Tarea 1 >>
Según el texto fuente, ¿qué propone Barfield en lugar de regresar a la participación original?
━━━ Texto fuente
Es decir, el pensar sobre el pensar, la reflexión de cómo reflexionamos, de cómo somos y de por qué somos como somos. Muchos dirán que esto es lo que hacen las ciencias que estudian al ser humano, y no diré lo contrario. Pero me alineo con lo dicho por el autor, y es que, incluso estudiándonos a nosotros mismos, nos escindimos de nosotros mismos como si no fuéramos nosotros. Pareciera que el hecho de pensar, como no es participativo, sólo «habla sobre», «piensa en», pero sin tener intimidad con la cosa en cuestión. Es una pérdida, la construcción de ídolos que nos separan de la realidad haciéndonos creer que nos acercan a ella. El materialismo conlleva la creación de nuevos ídolos que nos alejan de lo que podría llamarse Lo Real.
¿Qué propone Barfield para volver a la participación? Él era consciente de que no es posible volver a lo anterior, porque no somos como eran nuestros ancestros. En lugar de regresar a la descrita participación original, propone una participación final. La participación final forma parte de la evolución o desarrollo histórico de la conciencia. Sería la trascendencia de esta separación entre sujeto y objeto para reconectarnos profundamente con el mundo, sin perder nuestra subjetividad, siendo conscientes de que somos individuos, sí, pero desde una nueva forma de integración y participación en Lo Real.
También aboga por una reubicación de la imaginación, tema del que hablaré en un próximo capítulo de esta serie.
El autor tiene presente también la vida espiritual y en cierto modo aboga por ella para esta re-participación, al menos en parte. Eso ya será cosa de cada cual, válido para quien le ayude, y lo digo sin condescendencia.
━━━━━━
━━━ Filas mostradas
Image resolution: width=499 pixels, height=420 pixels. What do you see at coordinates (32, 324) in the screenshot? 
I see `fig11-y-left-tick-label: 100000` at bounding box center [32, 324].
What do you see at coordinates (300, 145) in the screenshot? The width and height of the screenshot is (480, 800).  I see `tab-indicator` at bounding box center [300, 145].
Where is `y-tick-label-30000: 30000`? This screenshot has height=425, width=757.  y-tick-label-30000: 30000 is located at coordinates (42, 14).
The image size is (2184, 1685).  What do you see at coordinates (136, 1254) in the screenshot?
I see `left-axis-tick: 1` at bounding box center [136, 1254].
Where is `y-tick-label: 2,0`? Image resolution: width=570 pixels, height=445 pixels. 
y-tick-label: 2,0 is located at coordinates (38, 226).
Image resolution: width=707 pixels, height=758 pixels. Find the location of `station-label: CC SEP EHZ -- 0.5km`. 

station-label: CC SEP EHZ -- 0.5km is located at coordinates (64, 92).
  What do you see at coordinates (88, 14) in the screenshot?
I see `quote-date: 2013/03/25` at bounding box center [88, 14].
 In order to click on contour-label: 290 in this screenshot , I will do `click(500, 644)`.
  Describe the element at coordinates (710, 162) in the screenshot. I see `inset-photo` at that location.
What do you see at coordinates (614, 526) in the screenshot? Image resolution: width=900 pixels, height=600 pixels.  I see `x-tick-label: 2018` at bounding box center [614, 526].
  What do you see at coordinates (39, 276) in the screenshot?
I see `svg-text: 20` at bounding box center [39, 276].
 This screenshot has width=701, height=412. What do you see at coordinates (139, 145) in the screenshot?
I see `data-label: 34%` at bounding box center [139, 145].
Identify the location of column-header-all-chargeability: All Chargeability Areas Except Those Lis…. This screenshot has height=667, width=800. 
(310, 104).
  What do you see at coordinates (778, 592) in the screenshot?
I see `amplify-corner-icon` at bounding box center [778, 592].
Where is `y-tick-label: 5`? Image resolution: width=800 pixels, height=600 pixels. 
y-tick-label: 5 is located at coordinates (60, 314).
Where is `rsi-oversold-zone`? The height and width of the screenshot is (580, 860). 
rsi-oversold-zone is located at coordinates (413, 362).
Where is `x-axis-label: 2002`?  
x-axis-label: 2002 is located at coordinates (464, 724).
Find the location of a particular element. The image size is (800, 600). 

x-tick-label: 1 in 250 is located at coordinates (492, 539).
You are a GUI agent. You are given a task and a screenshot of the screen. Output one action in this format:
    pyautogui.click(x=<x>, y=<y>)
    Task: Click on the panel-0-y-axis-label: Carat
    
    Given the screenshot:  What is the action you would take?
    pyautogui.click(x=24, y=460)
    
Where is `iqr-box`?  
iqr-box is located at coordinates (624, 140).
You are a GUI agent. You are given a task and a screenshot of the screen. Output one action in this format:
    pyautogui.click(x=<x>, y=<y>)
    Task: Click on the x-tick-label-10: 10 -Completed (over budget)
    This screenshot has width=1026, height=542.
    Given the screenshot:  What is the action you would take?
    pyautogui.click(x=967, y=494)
━━━━━━
Tarea 2 >>
Por favor, repite sin cambios el tramo de las filas que empieza en la primera fila y termina en la línea que contiene "Describe the element", con ambos extremos incluidos.

Solución escrita 1 >>
Propone una participación final.

Solución escrita 2 >>
Image resolution: width=499 pixels, height=420 pixels. What do you see at coordinates (32, 324) in the screenshot? 
I see `fig11-y-left-tick-label: 100000` at bounding box center [32, 324].
What do you see at coordinates (300, 145) in the screenshot? The width and height of the screenshot is (480, 800).  I see `tab-indicator` at bounding box center [300, 145].
Where is `y-tick-label-30000: 30000`? This screenshot has height=425, width=757.  y-tick-label-30000: 30000 is located at coordinates (42, 14).
The image size is (2184, 1685).  What do you see at coordinates (136, 1254) in the screenshot?
I see `left-axis-tick: 1` at bounding box center [136, 1254].
Where is `y-tick-label: 2,0`? Image resolution: width=570 pixels, height=445 pixels. 
y-tick-label: 2,0 is located at coordinates (38, 226).
Image resolution: width=707 pixels, height=758 pixels. Find the location of `station-label: CC SEP EHZ -- 0.5km`. 

station-label: CC SEP EHZ -- 0.5km is located at coordinates (64, 92).
  What do you see at coordinates (88, 14) in the screenshot?
I see `quote-date: 2013/03/25` at bounding box center [88, 14].
 In order to click on contour-label: 290 in this screenshot , I will do `click(500, 644)`.
  Describe the element at coordinates (710, 162) in the screenshot. I see `inset-photo` at that location.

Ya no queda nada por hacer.